▶ **PROVIDED MATERIAL**:
>>>

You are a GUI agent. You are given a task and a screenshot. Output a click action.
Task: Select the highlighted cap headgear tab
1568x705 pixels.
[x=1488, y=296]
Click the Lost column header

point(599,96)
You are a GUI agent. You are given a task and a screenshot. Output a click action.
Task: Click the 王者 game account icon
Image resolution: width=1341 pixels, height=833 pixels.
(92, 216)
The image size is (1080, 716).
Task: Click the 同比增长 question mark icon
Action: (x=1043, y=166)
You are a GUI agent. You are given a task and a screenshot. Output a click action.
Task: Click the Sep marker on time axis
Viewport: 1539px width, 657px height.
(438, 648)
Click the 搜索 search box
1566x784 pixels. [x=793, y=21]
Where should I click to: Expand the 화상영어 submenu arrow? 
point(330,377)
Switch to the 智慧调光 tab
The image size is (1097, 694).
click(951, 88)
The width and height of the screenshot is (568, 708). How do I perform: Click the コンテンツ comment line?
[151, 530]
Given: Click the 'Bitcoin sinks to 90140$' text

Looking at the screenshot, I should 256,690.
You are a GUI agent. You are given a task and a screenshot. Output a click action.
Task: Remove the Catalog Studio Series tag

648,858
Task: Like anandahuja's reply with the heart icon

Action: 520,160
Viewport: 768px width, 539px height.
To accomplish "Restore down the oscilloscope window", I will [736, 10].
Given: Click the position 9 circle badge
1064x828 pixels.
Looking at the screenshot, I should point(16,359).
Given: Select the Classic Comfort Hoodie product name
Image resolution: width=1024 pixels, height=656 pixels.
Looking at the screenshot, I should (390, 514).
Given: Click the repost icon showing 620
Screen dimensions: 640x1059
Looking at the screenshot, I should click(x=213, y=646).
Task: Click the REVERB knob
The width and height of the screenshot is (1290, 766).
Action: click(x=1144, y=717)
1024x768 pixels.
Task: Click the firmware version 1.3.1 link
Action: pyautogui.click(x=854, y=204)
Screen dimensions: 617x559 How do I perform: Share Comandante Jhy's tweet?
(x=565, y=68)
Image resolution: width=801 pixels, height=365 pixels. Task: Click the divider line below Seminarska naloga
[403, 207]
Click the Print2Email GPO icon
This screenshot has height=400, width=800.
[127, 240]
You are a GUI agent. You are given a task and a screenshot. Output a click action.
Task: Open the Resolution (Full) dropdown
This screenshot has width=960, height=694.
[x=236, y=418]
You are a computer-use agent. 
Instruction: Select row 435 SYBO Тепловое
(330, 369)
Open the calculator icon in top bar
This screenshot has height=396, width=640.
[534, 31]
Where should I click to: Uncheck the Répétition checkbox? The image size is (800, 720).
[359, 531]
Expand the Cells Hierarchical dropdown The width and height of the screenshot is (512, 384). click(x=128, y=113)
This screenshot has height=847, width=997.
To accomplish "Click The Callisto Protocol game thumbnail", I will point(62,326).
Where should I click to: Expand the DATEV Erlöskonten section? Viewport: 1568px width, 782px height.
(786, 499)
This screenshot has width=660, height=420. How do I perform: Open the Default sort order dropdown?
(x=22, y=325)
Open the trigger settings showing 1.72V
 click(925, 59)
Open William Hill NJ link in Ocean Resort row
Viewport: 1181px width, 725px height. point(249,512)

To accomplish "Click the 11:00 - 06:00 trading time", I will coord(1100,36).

<<<

▶ **REQUIRED ACTION**:
Beginning with the line that holds "This screenshot has width=960, height=694.", please give again each line exactly until the records end, and include that final line.

▶ **FINISHED EXERCISE**:
This screenshot has width=960, height=694.
[x=236, y=418]
You are a computer-use agent. 
Instruction: Select row 435 SYBO Тепловое
(330, 369)
Open the calculator icon in top bar
This screenshot has height=396, width=640.
[534, 31]
Where should I click to: Uncheck the Répétition checkbox? The image size is (800, 720).
[359, 531]
Expand the Cells Hierarchical dropdown The width and height of the screenshot is (512, 384). click(x=128, y=113)
This screenshot has height=847, width=997.
To accomplish "Click The Callisto Protocol game thumbnail", I will point(62,326).
Where should I click to: Expand the DATEV Erlöskonten section? Viewport: 1568px width, 782px height.
(786, 499)
This screenshot has width=660, height=420. How do I perform: Open the Default sort order dropdown?
(x=22, y=325)
Open the trigger settings showing 1.72V
 click(925, 59)
Open William Hill NJ link in Ocean Resort row
Viewport: 1181px width, 725px height. point(249,512)

To accomplish "Click the 11:00 - 06:00 trading time", I will coord(1100,36).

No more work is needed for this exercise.